Former Cardinals catcher and longtime broadcaster Joe Garagiola died in March at the age of 90. (File photo) 

A look back at notable figures from the St. Louis sports world who died in 2016 (listed in alphabetical order):

Phil Gagliano: A reserve infielder for the Cardinals during the 1960s, Gagliano died on Dec. 21 in Memphis, He was 74. Gagliano played for the Cardinals for eight seasons, from 1963-1970 as part of an 11-year career. His best year with the Cardinals was 1965, when he played in 122 games, hitting .240 with eight homers and 53 RBI.

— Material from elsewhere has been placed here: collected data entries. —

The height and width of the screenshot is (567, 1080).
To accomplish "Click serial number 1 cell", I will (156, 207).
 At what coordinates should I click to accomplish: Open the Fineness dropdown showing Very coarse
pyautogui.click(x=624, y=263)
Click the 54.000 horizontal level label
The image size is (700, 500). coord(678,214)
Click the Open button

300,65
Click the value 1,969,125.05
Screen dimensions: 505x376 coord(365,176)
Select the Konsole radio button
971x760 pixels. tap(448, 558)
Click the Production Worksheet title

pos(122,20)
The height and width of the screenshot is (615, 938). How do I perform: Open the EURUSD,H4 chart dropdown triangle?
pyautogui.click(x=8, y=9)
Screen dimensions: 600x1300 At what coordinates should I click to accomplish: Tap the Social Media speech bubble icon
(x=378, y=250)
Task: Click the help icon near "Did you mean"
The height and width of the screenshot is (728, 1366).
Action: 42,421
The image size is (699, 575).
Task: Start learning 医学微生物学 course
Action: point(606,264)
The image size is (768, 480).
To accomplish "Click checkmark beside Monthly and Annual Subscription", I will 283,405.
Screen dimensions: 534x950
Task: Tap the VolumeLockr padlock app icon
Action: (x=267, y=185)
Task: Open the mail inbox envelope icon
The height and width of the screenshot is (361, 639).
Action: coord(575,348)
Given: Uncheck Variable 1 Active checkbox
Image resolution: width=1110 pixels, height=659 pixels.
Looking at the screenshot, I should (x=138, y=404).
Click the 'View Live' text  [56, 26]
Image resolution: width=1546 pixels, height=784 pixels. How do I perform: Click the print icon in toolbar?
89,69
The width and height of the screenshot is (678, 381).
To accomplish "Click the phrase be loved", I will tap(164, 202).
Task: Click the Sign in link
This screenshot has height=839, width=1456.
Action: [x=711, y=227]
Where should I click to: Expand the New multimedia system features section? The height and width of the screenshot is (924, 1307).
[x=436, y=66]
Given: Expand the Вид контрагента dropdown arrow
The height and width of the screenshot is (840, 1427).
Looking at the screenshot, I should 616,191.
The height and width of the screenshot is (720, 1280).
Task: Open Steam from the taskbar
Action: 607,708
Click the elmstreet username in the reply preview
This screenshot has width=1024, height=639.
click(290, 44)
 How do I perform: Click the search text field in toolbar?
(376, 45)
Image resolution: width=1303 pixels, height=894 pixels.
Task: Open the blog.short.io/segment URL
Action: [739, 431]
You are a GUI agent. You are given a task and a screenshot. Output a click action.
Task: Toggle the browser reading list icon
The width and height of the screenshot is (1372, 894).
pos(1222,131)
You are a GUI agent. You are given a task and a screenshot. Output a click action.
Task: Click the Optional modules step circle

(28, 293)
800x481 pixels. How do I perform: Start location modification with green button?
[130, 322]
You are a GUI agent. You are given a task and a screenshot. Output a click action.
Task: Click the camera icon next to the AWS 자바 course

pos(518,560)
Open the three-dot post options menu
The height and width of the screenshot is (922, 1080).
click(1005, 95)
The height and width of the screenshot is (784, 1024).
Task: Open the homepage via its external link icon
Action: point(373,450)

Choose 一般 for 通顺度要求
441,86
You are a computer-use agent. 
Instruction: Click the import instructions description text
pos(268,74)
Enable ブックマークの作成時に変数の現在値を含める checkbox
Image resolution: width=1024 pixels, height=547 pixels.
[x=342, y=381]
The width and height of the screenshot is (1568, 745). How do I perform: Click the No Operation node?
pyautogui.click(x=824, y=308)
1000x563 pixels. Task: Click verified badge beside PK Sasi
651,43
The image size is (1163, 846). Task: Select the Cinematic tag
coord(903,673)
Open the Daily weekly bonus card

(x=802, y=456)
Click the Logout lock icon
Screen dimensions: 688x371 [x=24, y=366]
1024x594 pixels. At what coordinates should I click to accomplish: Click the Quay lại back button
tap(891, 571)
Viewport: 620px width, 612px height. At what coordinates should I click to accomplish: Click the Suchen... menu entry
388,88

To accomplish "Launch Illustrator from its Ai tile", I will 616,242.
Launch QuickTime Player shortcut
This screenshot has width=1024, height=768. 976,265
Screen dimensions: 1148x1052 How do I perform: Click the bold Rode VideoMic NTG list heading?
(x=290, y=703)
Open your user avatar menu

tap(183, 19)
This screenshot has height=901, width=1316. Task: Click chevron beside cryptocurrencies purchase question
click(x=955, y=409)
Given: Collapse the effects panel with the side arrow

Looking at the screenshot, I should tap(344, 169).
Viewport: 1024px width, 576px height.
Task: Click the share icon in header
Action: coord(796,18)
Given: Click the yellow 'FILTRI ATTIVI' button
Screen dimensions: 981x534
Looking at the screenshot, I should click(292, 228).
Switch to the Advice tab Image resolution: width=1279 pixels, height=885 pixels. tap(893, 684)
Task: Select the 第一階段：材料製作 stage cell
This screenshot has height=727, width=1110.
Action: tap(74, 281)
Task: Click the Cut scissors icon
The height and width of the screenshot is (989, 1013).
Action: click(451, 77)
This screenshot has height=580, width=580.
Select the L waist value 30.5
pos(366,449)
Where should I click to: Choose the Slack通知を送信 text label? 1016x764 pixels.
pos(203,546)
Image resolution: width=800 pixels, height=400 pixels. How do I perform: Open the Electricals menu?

Joe Garagiola: A native of The Hill, where he was childhood friends with Yogi Berra, Garagiola was much better known as a broadcaster than he had been as a major-league catcher. Garagiola died at the age of 90 on March 23 in Phoenix. Garagiola played in the major leagues for nine years before launching a broadcasting career which lasted for 57 years and saw him receive the Ford Frick award by the Baseball Hall of Fame. He was a member of the 1946 World Series champion Cardinals when he was a 20-year-old rookie. For much of his broadcasting career he worked or NBC as the play-by-play announcer on the Saturday Game of the Week.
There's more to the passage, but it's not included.